Microsoft plans to drop the Home and Pro tags with the next release of Windows, code-named Longhorn, and is looking at shipping a single product that includes the features found in today's Windows XP Media Center and Tablet PC editions.
While still mum on many Longhorn packaging details, Microsoft representatives are more willing to talk publicly about the product now that a first beta release is set to ship in the coming months and the decisions about key operating system components have been made.
For one, Microsoft has decided that the Home and Pro monikers it introduced with Windows XP to distinguish versions of the operating system meant for home and office use are not descriptive enough. There will be versions of Longhorn specifically meant for consumer and business use, but the naming will be changed.
"Having more friendly names that more accurately describe what the products are is going to be a big focus for us," director of Windows client consumer marketing at Microsoft, Brad Brooks, said. "You will see very clear distinctions between what we are doing on the consumer side versus the business side."
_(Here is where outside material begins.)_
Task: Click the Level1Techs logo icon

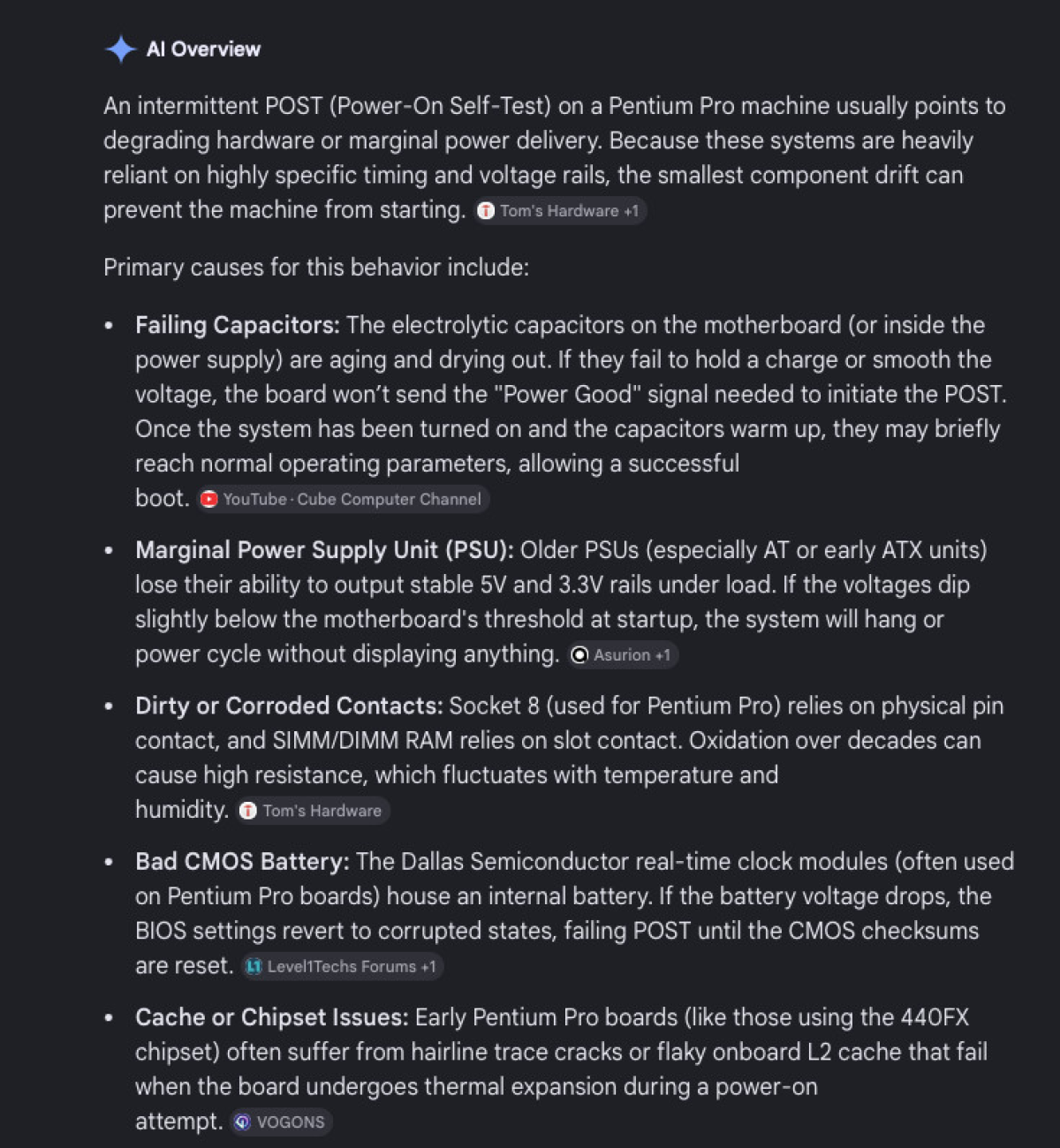Action: [x=254, y=967]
Brooks, in an interview at the recent International Consumer Electronics Show (CES), declined to further discuss Microsoft's plans for Longhorn naming, except to confirm that the product will be called Windows.
"There are lots of thoughts, but we're not ready to talk about it," he said.
As it works on packaging for Longhorn, Microsoft is considering adding the Media Center and Tablet PC features to the core operating system package. Today Windows XP Media Center Edition and Windows XP Tablet PC Edition are distinct products.
Building Media Center and Tablet PC capabilities into the basic operating system would allow for a rich and flexible user experience, Brooks said.
For example, a high-end laptop could be set to function as a Media Center PC when it was docked and as a Tablet PC when out of the docking station, he said.
A Media Center PC is designed to be the entertainment hub of a home. It can serve media content to TVs throughout a home and includes digital video recorder capabilities. Tablet PC functionality is designed for notebook computers and lets users input data on a touch screen using a pen.
A Tablet PC and Media Center combination does not exist today.
Switching between the different modes should happen automatically, Brooks said.
When the system was taken out of the docking station it should change the user interface, start managing power more efficiently and adapt the screen resolution to the mobile display without any action from the user, he said.
However, with all the functionality in the basic operating system, users would likely still have to pick what features they want their PC to support when they install the operating system, depending on how they plan to use that PC.
"You answer a few questions and the operating system tailors itself," Brooks said.
A PC vendor or IT department could also customise the operating system on new PCs for the various usage models, Brooks said.
"These are some things that are driving our thinking," Brooks said.
Some of the preliminary ideas for the Longhorn client are similar to Microsoft's stated plans for the server version of Longhorn, due out in 2007.
Microsoft will let customers configure the next major release of Windows Server for specific server tasks, rather than selling a host of different Windows Server Longhorn editions tailored to those tasks.
It plans to detail Longhorn packaging around the middle of this year, probably in July or August, Brooks said.
At that time, the software maker will disclose whether it will continue to ship Media Center and Tablet PC as separate Windows editions, or if the features will be absorbed by the core Longhorn product.
More details on Longhorn, which senior Microsoft executives have called one of the most important versions of Windows that the company has ever released, are expected at the Windows Hardware Engineering Conference (WinHEC), scheduled for late April. The final product is set to ship by the end of next year.